-- BEGIN --

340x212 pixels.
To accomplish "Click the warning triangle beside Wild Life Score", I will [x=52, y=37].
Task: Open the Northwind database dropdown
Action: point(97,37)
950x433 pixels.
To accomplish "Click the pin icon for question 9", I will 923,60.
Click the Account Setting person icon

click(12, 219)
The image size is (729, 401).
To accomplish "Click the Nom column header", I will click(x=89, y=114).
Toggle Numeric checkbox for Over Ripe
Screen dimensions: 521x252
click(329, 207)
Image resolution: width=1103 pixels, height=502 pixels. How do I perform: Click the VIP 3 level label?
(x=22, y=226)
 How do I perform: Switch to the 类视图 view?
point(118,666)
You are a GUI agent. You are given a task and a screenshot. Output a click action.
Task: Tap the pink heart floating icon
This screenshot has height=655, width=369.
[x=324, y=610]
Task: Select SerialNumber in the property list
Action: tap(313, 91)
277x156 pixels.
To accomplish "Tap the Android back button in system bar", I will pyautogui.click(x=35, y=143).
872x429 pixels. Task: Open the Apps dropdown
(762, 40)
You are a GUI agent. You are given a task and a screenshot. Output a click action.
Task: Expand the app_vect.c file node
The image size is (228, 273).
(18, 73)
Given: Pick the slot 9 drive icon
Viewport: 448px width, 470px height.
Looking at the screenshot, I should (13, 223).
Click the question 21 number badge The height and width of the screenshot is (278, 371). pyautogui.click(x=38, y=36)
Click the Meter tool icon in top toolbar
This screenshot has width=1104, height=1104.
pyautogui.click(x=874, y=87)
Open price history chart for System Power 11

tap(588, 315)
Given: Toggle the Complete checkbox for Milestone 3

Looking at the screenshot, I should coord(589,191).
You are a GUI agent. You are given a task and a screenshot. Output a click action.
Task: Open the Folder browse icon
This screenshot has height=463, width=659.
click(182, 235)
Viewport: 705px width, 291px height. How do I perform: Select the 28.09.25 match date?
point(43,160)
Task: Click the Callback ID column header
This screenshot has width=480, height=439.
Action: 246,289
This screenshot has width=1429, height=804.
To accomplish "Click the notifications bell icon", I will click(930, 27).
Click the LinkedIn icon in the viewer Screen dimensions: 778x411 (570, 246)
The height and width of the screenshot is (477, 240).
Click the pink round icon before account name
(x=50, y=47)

-- END --

Copy out everything from the line "Task: Click the Callback ID column header" down to the end of the entries, requests included, and shift each coordinate in the answers by adding 47 to it.

### The result
Task: Click the Callback ID column header
This screenshot has width=480, height=439.
Action: 293,336
This screenshot has width=1429, height=804.
To accomplish "Click the notifications bell icon", I will click(977, 74).
Click the LinkedIn icon in the viewer Screen dimensions: 778x411 (617, 293)
The height and width of the screenshot is (477, 240).
Click the pink round icon before account name
(x=97, y=94)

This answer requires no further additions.